* Exercise data *

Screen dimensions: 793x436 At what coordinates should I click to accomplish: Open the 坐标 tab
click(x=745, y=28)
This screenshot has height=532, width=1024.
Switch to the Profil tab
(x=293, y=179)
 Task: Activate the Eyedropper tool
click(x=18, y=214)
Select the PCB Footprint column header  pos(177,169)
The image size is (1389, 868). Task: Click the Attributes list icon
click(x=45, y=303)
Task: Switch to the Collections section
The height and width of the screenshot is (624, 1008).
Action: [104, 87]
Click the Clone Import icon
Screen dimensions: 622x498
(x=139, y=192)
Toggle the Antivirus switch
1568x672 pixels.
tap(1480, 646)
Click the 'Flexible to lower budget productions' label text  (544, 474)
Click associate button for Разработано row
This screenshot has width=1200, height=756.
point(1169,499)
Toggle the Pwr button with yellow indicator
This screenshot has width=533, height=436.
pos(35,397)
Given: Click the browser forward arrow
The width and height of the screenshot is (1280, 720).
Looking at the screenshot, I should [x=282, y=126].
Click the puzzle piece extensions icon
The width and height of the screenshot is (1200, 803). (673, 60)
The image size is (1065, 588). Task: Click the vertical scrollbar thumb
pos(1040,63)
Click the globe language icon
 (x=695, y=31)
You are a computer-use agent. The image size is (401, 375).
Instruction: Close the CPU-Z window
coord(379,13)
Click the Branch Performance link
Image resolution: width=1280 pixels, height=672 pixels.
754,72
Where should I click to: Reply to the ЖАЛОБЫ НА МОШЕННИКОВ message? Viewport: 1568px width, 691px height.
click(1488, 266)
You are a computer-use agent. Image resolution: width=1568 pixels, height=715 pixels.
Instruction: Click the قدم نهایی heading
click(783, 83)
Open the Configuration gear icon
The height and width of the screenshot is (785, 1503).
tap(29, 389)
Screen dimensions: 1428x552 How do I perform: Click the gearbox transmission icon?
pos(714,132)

* Goal of the exercise *
Repeat exactly the lines from the one containing "You are a computer-use agent. The" to the end of the records.

* Answer to this task *
You are a computer-use agent. The image size is (401, 375).
Instruction: Close the CPU-Z window
coord(379,13)
Click the Branch Performance link
Image resolution: width=1280 pixels, height=672 pixels.
754,72
Where should I click to: Reply to the ЖАЛОБЫ НА МОШЕННИКОВ message? Viewport: 1568px width, 691px height.
click(1488, 266)
You are a computer-use agent. Image resolution: width=1568 pixels, height=715 pixels.
Instruction: Click the قدم نهایی heading
click(783, 83)
Open the Configuration gear icon
The height and width of the screenshot is (785, 1503).
tap(29, 389)
Screen dimensions: 1428x552 How do I perform: Click the gearbox transmission icon?
pos(714,132)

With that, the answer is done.